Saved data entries
....................
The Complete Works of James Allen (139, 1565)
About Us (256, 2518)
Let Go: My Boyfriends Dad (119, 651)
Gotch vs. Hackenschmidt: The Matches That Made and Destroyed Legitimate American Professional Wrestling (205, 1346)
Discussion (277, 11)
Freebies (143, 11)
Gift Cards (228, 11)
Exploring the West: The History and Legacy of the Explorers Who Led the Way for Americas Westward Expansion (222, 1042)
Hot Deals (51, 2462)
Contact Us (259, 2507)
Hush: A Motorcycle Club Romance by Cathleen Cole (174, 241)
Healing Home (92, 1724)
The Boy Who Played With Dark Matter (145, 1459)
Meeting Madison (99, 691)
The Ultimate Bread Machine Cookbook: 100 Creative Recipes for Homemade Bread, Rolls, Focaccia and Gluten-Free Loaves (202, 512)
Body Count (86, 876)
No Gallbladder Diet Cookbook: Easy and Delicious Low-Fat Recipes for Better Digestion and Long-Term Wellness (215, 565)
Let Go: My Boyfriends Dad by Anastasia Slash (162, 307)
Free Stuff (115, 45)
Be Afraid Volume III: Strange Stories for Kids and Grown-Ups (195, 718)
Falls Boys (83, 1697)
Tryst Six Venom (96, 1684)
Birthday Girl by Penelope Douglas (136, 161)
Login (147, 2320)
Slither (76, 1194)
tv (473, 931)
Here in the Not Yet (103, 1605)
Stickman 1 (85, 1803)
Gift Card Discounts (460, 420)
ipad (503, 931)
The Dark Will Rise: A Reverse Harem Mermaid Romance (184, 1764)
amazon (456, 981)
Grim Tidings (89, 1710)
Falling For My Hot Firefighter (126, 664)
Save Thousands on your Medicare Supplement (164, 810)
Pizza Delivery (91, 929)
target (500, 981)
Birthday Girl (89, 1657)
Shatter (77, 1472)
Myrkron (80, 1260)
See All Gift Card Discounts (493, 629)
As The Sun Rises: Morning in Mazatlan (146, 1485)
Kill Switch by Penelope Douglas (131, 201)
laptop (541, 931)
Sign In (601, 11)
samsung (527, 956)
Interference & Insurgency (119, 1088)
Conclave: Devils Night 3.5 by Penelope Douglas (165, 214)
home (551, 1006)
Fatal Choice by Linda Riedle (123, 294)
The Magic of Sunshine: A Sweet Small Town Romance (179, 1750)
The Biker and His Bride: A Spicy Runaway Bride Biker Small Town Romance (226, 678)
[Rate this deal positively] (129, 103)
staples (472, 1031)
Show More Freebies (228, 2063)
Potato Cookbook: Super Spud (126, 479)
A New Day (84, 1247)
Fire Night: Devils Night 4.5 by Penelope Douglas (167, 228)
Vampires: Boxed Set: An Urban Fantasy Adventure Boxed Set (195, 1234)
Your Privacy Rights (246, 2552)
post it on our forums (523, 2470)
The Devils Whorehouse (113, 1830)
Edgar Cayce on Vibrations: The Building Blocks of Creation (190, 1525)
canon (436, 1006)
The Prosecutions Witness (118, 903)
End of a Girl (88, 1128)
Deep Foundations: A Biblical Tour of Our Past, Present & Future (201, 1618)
....................
Exercise:
Up to and including the line that contains "Freebies (143, 11)", output the records above exactly, beginning with their first line.

Exercise solution:
The Complete Works of James Allen (139, 1565)
About Us (256, 2518)
Let Go: My Boyfriends Dad (119, 651)
Gotch vs. Hackenschmidt: The Matches That Made and Destroyed Legitimate American Professional Wrestling (205, 1346)
Discussion (277, 11)
Freebies (143, 11)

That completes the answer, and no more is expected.